A True State of the Case of Bosavern Penlez, Who Suffered on Account of the Late Riot in the Strand. In Which the Law Regarding These Offences, and the Statute of George the First, Commonly Called the Riot Act, are Fully Considered

A True State of the Case of Bosavern Penlez, Who Suffered on Account of the Late Riot in the Strand. In Which the Law Regarding These Offences, and the Statute of George the First, Commonly Called the Riot Act, are Fully Considered.

London: A. Millar, 1749.

First edition. [ii], 54 pp. 8vo. Modern quarter calf, cloth boards, uncut. Title creased and soiled, with two small closed tears, affecting one letter, some creasing and soiling to margins, paper flaw at top margin of B1, last leaf soiled and rubbed, affecting text. Cross III, pp. 319-20; Rothschild 852. Provenance: Blackwell's (pencil note); Louis & Anne Marie Davidson (bookplate).
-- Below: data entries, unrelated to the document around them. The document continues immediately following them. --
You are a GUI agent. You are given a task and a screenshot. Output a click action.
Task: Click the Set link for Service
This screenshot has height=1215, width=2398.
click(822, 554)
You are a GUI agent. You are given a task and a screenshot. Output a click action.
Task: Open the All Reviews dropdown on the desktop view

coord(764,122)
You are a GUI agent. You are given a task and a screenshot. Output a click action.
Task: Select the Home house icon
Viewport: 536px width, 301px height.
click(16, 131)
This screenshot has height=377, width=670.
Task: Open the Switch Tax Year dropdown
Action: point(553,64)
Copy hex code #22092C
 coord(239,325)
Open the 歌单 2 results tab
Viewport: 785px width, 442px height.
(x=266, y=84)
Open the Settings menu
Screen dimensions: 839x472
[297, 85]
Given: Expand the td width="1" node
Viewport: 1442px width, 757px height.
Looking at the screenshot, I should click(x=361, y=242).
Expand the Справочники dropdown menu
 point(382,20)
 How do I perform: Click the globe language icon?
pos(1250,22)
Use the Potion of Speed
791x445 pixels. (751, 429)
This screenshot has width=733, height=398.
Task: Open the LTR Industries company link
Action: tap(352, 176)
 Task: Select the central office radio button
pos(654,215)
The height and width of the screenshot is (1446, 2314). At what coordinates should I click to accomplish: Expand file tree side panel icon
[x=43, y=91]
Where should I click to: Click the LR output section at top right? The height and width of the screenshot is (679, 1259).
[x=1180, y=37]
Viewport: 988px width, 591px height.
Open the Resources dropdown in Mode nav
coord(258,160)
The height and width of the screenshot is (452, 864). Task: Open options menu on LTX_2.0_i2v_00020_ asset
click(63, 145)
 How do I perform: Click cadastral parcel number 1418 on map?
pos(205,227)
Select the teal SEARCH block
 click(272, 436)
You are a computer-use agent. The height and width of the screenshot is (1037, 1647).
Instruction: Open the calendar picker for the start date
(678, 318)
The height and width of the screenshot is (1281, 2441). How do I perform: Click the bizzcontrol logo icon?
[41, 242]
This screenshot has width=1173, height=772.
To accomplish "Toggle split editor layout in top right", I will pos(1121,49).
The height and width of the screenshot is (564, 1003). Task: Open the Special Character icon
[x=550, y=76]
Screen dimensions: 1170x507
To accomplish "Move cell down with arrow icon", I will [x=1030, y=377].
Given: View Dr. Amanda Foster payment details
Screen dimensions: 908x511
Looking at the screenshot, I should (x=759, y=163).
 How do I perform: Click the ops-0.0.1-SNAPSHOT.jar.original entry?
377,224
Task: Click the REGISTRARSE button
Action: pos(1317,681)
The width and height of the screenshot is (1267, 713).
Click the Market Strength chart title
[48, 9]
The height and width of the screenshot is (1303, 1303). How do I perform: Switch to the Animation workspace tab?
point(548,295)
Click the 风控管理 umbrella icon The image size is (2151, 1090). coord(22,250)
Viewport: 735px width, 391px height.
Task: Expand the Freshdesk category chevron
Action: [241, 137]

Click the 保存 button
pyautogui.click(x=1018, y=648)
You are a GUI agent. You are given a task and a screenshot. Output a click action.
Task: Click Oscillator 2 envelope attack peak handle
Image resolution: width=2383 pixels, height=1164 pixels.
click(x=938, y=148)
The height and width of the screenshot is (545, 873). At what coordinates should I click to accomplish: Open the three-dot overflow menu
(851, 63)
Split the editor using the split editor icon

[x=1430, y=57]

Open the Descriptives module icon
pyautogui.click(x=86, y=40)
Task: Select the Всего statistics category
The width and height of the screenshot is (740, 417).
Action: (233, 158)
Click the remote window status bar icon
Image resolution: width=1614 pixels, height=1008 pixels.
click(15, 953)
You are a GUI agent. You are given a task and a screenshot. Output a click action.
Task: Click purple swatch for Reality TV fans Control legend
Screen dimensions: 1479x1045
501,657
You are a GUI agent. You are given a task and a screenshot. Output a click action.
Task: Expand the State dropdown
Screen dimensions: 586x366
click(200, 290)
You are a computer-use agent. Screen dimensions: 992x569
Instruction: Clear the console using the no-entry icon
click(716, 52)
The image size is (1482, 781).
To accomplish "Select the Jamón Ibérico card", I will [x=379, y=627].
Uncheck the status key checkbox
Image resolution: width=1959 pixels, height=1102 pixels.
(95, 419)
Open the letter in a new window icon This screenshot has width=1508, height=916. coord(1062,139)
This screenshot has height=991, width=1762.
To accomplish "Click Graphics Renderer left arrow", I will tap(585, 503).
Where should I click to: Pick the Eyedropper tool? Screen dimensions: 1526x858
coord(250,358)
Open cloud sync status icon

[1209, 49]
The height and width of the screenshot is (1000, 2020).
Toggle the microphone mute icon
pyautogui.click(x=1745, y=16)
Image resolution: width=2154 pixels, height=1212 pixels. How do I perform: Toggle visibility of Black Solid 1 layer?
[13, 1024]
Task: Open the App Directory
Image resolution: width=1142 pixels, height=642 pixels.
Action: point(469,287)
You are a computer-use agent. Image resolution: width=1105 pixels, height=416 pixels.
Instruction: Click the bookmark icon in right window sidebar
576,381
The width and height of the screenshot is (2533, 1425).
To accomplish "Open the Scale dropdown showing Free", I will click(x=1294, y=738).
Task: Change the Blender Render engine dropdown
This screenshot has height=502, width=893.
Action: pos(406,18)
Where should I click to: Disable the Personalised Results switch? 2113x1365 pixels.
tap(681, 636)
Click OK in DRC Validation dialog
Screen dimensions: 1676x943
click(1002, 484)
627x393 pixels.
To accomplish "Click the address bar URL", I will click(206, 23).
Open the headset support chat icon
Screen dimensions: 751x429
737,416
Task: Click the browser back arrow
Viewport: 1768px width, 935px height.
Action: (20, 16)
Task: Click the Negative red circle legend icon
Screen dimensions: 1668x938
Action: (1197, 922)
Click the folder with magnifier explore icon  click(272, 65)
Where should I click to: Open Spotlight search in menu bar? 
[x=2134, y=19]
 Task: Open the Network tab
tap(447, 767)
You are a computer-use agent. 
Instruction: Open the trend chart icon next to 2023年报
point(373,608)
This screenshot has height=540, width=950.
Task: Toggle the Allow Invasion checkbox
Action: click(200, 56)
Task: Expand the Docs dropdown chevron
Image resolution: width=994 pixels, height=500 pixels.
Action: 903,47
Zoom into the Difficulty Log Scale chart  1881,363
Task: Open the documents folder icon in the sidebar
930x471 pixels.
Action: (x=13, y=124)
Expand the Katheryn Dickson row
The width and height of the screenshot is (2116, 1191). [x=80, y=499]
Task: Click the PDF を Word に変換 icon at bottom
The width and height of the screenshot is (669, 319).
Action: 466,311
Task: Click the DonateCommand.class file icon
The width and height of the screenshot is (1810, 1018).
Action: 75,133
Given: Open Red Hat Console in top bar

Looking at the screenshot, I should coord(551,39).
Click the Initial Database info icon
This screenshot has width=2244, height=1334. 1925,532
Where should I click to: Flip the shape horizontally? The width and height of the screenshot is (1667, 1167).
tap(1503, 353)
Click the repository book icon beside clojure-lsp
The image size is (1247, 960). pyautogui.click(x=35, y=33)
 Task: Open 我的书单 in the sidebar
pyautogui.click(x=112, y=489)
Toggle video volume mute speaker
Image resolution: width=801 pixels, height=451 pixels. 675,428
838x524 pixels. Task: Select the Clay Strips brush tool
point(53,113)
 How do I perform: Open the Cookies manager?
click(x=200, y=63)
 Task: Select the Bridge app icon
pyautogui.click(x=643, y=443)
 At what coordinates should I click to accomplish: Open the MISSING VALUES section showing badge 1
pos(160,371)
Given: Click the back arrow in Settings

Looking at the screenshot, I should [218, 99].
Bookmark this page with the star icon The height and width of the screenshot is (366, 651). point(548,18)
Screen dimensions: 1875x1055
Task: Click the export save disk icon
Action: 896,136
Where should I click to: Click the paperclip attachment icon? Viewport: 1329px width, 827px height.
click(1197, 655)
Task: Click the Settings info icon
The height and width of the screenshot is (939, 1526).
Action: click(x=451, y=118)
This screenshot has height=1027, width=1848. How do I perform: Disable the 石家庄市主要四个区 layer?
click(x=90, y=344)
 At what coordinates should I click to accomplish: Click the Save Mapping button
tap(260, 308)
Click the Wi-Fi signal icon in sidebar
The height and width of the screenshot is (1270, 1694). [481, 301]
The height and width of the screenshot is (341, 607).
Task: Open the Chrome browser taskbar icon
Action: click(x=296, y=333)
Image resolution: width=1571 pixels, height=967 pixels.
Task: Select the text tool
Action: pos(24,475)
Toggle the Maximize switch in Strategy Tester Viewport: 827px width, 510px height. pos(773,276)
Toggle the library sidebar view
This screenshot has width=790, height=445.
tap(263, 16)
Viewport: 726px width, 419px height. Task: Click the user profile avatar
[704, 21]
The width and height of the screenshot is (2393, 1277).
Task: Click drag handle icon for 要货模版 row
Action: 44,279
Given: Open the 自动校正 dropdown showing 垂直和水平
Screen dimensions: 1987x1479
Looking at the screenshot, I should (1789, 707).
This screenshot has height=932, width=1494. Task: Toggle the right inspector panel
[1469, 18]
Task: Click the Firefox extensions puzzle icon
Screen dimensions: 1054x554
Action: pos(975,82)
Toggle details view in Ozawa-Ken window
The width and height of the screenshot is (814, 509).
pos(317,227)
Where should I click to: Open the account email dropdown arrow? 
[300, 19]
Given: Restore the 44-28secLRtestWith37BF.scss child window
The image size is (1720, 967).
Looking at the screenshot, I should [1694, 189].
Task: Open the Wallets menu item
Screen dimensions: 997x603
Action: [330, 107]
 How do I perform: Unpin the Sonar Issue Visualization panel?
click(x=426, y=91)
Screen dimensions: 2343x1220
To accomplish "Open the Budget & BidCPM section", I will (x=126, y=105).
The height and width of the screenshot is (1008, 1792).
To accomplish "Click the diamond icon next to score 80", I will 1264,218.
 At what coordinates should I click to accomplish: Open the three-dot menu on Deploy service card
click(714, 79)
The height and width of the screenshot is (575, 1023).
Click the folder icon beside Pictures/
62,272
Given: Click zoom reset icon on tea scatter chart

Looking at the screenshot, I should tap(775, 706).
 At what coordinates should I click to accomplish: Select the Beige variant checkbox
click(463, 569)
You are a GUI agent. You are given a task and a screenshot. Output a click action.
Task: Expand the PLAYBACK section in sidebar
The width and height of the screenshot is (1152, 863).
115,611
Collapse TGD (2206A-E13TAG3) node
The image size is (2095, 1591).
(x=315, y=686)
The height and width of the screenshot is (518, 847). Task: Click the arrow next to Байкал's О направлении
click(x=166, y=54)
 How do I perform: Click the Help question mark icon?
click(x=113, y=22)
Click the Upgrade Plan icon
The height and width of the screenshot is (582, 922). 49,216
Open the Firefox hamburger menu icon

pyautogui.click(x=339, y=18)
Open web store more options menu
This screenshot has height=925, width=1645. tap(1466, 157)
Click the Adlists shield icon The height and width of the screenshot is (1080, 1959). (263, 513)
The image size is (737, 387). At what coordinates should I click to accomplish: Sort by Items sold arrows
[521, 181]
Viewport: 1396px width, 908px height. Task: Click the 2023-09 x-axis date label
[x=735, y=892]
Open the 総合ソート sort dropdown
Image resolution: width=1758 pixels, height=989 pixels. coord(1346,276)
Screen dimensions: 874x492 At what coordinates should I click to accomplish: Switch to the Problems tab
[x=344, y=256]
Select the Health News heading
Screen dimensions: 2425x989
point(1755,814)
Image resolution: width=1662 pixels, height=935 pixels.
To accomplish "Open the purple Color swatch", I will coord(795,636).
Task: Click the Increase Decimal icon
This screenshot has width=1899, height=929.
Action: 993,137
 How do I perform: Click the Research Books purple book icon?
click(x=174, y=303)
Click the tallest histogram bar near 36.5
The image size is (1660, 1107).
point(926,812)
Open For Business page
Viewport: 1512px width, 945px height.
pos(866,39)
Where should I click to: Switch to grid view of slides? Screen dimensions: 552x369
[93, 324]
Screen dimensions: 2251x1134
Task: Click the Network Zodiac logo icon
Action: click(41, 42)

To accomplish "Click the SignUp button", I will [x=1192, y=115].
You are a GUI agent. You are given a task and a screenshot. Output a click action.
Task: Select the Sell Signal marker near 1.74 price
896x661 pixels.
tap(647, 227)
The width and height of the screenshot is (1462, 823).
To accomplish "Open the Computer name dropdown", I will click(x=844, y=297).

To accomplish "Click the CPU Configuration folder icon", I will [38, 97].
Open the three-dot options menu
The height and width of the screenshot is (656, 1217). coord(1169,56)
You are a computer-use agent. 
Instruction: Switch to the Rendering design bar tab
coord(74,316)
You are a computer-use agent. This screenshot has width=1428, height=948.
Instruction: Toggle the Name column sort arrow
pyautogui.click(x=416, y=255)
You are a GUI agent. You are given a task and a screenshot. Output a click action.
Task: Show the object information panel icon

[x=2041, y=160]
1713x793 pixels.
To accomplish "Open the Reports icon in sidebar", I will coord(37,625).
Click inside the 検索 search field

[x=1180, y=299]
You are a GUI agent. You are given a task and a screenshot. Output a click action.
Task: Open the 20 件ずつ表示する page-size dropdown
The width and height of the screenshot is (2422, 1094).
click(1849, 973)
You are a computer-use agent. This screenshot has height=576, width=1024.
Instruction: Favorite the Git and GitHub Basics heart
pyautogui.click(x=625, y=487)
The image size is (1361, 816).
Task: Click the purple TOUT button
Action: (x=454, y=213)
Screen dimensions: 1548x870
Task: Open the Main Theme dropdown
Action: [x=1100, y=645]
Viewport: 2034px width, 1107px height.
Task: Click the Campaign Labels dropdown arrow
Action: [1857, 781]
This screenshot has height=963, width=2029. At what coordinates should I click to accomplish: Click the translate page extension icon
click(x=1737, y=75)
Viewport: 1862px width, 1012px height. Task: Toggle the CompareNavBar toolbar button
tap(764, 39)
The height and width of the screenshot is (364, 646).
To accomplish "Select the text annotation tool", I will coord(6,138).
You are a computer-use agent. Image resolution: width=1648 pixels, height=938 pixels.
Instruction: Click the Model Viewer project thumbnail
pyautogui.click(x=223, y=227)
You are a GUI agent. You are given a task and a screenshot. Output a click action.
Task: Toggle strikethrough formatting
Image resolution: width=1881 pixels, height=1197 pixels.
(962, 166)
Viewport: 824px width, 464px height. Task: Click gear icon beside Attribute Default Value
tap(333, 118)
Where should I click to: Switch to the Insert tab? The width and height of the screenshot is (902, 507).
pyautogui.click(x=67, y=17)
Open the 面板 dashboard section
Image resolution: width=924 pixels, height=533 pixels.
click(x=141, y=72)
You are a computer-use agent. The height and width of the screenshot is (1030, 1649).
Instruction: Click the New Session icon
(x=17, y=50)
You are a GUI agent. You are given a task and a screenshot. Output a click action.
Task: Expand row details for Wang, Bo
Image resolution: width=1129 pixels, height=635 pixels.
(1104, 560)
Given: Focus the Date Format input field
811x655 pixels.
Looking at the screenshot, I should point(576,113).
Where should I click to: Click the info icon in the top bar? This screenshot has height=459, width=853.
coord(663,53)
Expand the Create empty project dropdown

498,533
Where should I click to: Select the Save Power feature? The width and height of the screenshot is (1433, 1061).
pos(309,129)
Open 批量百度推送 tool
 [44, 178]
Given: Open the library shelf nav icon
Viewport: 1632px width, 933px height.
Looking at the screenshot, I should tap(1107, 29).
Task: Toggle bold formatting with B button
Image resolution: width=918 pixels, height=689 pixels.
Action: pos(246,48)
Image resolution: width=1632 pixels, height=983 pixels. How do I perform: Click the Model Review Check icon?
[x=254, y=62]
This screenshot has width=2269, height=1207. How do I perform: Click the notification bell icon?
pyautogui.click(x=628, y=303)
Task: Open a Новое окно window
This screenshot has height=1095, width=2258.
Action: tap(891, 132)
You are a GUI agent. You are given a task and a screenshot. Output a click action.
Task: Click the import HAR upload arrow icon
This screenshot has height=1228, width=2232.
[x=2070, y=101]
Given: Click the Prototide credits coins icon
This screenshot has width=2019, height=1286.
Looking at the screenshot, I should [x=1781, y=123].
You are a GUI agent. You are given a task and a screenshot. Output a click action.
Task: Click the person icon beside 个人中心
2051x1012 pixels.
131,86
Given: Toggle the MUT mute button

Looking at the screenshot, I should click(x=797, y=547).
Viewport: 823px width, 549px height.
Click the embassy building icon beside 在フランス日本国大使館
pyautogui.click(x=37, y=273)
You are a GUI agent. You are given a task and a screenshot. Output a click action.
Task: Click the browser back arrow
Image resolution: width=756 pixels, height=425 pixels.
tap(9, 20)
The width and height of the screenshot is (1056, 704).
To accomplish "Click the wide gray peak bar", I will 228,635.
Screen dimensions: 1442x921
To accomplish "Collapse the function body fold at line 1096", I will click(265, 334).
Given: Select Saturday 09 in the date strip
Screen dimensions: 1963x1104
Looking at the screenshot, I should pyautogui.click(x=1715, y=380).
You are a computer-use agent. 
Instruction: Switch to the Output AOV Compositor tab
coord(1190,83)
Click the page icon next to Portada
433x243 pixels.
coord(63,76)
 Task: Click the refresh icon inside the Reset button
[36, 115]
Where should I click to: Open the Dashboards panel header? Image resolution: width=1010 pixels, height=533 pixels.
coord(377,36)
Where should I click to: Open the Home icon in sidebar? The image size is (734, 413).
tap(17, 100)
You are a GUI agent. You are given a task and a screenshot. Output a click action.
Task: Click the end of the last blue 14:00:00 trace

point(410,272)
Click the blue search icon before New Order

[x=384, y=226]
Item #308063

First edition of Fielding's defense of the government's controversial decision to hang the young wig maker Bosavern Penlez after his involvement in riots at several London bawdy houses. Fielding, as chief magistrate, was responsible for quelling the riots, and it was his disclosure that Penlez had stolen linens from a brothel (a crime for which he was not convicted) that precluded a pardon and sealed the young man's fate.
There are two 1749 printings, with the second printing not so designated on the title-page. The first printing is identifiable by the press marks 2-4, 16-1, 22-3, 32-4, 39-2 & 44-1 and the readings "Pulton" on p. 5 l. 22 and "Examples" on p. 12 l. 1. In the second printing, signature B and pages C3r, C4r-v, E1v, and E4r were reset, the remainder being printed from standing type.